= Uzan Bazaar =

Bazaar in Guwahati, Assam, India

Uzan Bazar is a residential and commercial centre of Guwahati and one of the oldest settlements in the city. It is located in the northern part of the city with the river Brahmaputra flowing alongside in north.

==Rajbari==
Rajbari is one of the historical places within Guwahati. It was the bed of the Ahom Kingdom in Lower Assam. It is situated in the banks of river Brahmaputra and located in the current road leading to Raj Bhawan (Governor's House). The original Kareng was destroyed in the great Assam earthquake of 1897. However, later the British East India Company constructed a new residence to house the royal family. The remnants of Kareng (Palace) of the Ahom Kingdom is situated within the compound of Rajbari.

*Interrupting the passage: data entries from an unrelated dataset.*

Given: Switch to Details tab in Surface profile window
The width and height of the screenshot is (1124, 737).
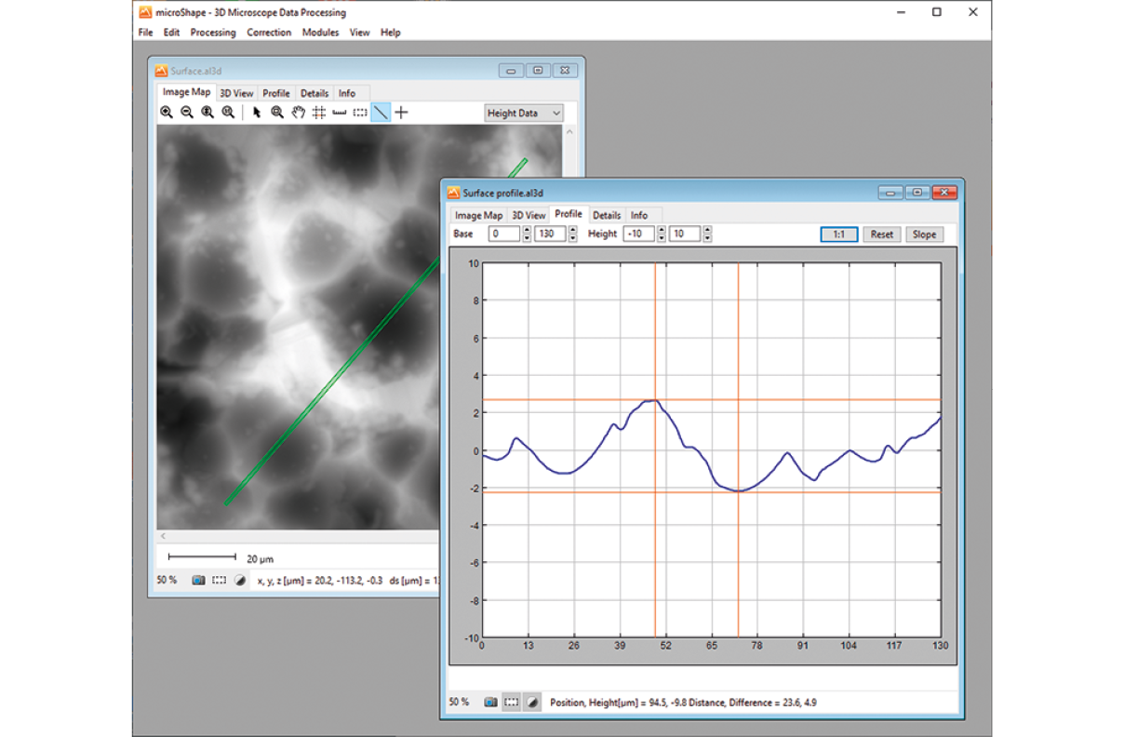Looking at the screenshot, I should click(x=607, y=215).
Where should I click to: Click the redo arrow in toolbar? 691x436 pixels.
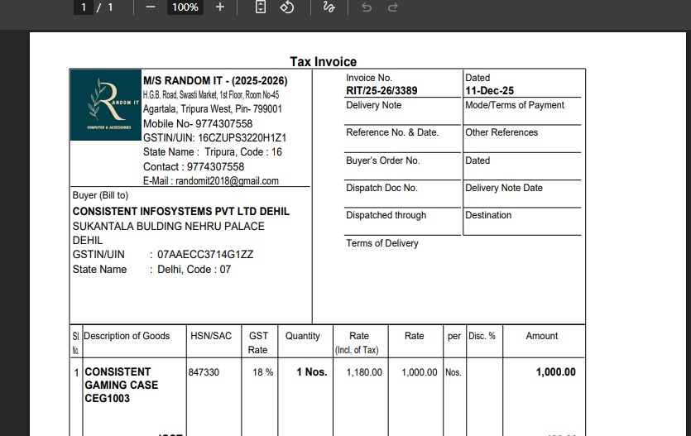pyautogui.click(x=393, y=7)
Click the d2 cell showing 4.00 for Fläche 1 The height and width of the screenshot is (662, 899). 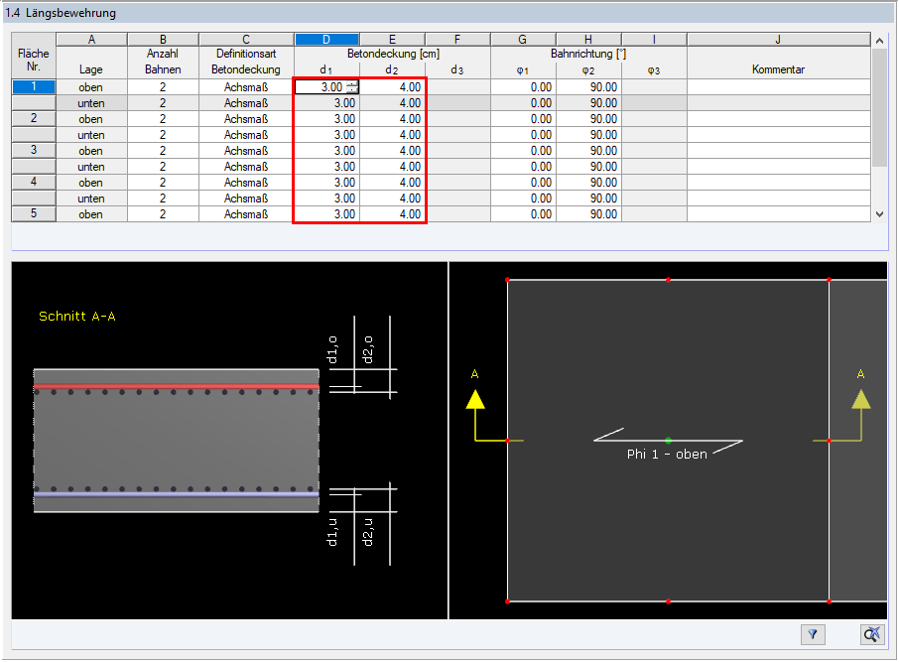point(392,86)
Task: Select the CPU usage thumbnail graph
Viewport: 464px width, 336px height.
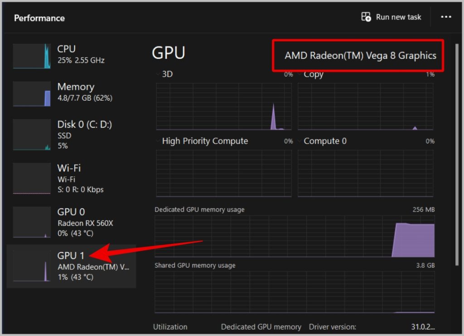Action: 32,56
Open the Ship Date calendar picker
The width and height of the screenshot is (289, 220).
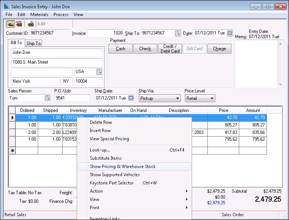coord(131,98)
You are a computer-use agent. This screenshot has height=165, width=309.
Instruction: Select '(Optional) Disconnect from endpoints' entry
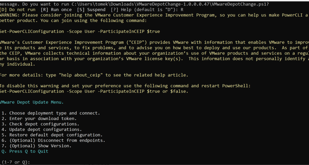pos(53,141)
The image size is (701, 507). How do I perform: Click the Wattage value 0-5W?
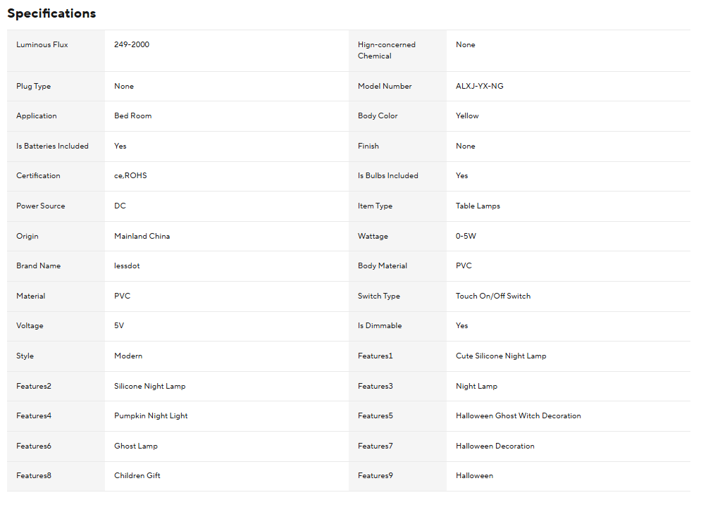click(x=466, y=237)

This structure is still preserved at Rajbari with descendants of the royal family residing in it. The royal temple is located within the compound which now serves as Naamghar for the extended families residing within Rajbari and in other parts of the city. The descendant families of the Ahom Kings still live in that area of the city. Currently, there are more than 15 families belonging to the erstwhile Ahom Kingdom residing within the Rajbari compound. Many of the families have shifted out to Zoo Road Tiniali - Gitanagar area of the city.